Während die Nationalspieler des 1. FC Köln wieder Einzug am Geißbockheim halten, denkt
ganz Köln nur noch an das kommende Heimspiel gegen St. Pauli.
Bedingt durch die Länderspielpause gab es teils ausufernde Diskussionen über die
momentane Lage des FC. Höchste Zeit, dass der erste Dreier vor heimischem Publikum
geholt wird. Größte Hoffnungsträger sind dabei der wieder genesene Pedro Geromel und
Lukas Podolski.
Geromel wird die, bisher auffällig anfällige, Defensive verstärken und mehr Sicherheit
ins Spiel bringen. Podolskis Leistungskurve zeigt weiterhin stark nach oben.
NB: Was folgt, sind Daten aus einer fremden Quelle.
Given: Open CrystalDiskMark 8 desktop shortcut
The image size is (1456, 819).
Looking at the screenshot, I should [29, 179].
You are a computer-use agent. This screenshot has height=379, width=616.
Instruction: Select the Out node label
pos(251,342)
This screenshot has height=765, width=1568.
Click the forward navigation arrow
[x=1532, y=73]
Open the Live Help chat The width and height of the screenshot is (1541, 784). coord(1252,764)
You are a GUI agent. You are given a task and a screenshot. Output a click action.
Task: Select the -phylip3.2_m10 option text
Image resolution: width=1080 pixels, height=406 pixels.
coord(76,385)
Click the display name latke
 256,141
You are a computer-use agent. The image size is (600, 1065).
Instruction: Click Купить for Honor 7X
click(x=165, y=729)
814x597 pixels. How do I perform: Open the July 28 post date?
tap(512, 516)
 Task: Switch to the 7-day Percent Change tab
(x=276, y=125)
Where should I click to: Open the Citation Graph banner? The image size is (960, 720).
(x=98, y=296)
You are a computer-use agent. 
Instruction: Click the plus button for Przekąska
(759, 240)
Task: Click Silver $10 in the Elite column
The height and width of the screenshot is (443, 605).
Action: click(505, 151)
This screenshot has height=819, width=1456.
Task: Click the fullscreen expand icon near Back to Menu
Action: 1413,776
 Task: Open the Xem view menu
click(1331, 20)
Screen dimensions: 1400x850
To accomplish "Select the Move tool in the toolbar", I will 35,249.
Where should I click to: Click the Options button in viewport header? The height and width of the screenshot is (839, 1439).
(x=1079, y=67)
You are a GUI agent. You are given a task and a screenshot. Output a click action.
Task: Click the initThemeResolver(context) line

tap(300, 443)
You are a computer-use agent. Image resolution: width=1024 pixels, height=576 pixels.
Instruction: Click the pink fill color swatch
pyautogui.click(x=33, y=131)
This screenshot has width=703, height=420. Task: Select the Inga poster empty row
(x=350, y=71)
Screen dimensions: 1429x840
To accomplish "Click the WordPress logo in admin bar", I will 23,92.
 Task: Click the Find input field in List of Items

In Köln
zeigte er allen Kritikern, dass seine schwache zweite Halbzeit im Länderspiel gegen
Belgien keine Formkrise andeute, sondern ganz normale, kollektive Formschwankungen sind.
Treffend analysierte er die Reporterfrage, was sich zwischen den Spielen Belgien und
Aserbaidschan veränderte hatte mit dem Kommentar "Nix!"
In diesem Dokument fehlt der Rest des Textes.